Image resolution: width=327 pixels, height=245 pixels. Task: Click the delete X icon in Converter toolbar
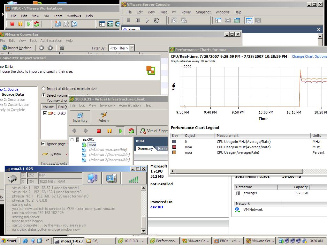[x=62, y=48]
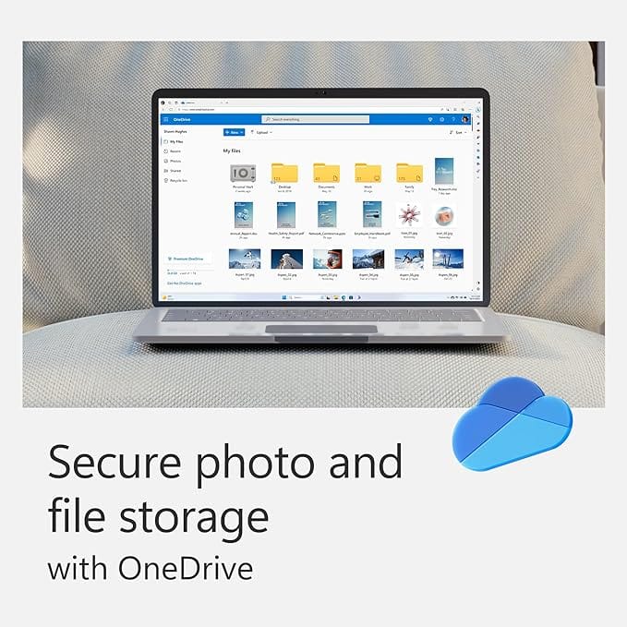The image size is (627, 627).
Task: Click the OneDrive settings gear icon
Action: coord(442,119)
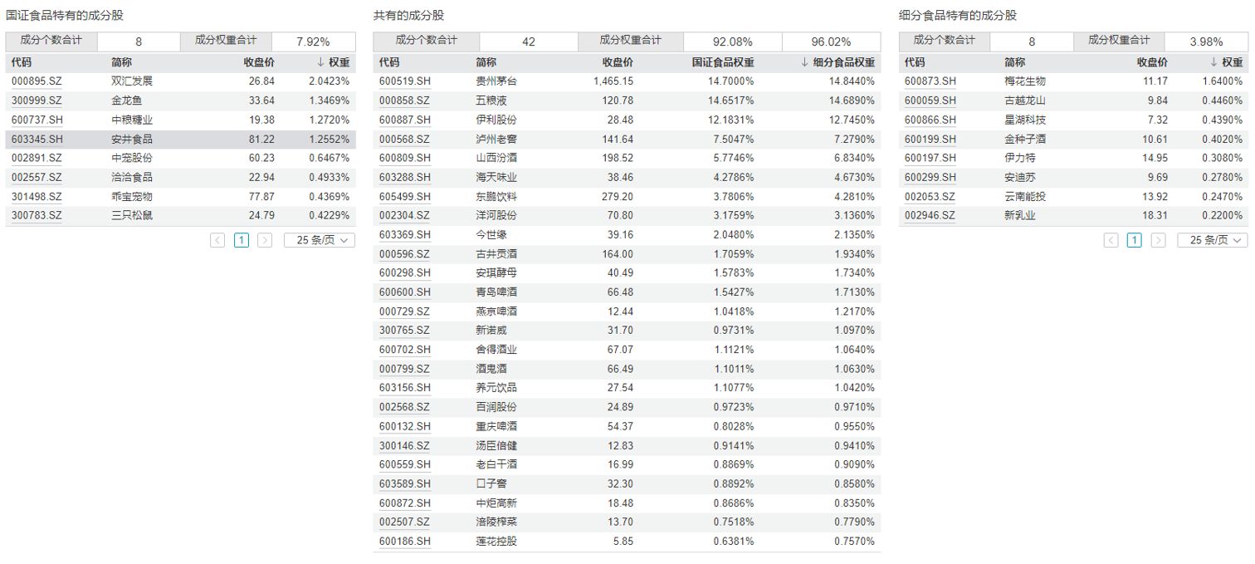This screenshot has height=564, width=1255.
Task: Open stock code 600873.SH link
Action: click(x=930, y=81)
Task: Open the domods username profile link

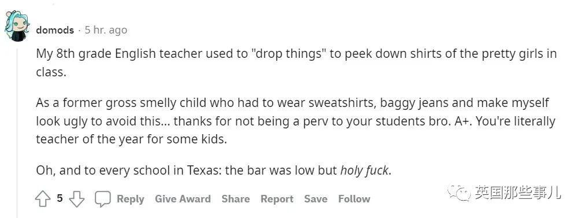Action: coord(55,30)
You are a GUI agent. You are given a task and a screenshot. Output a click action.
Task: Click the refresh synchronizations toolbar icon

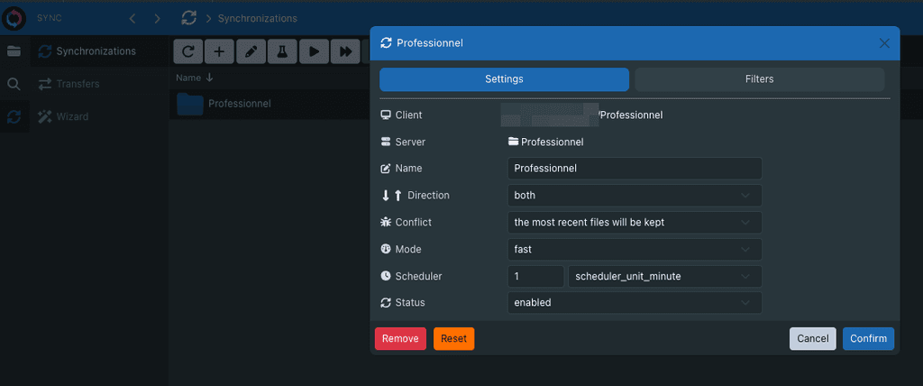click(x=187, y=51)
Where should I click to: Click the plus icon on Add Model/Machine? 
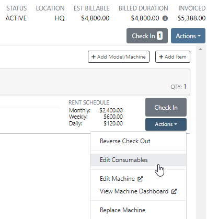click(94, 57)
........
◆ WHAT TO DO ◆
Write out again the lines from the one with "Where should I" through the end of the records exactly, without any of the pictures.

◆ YOUR SOLUTION ◆
Where should I click to: Click the plus icon on Add Model/Machine? 
click(94, 57)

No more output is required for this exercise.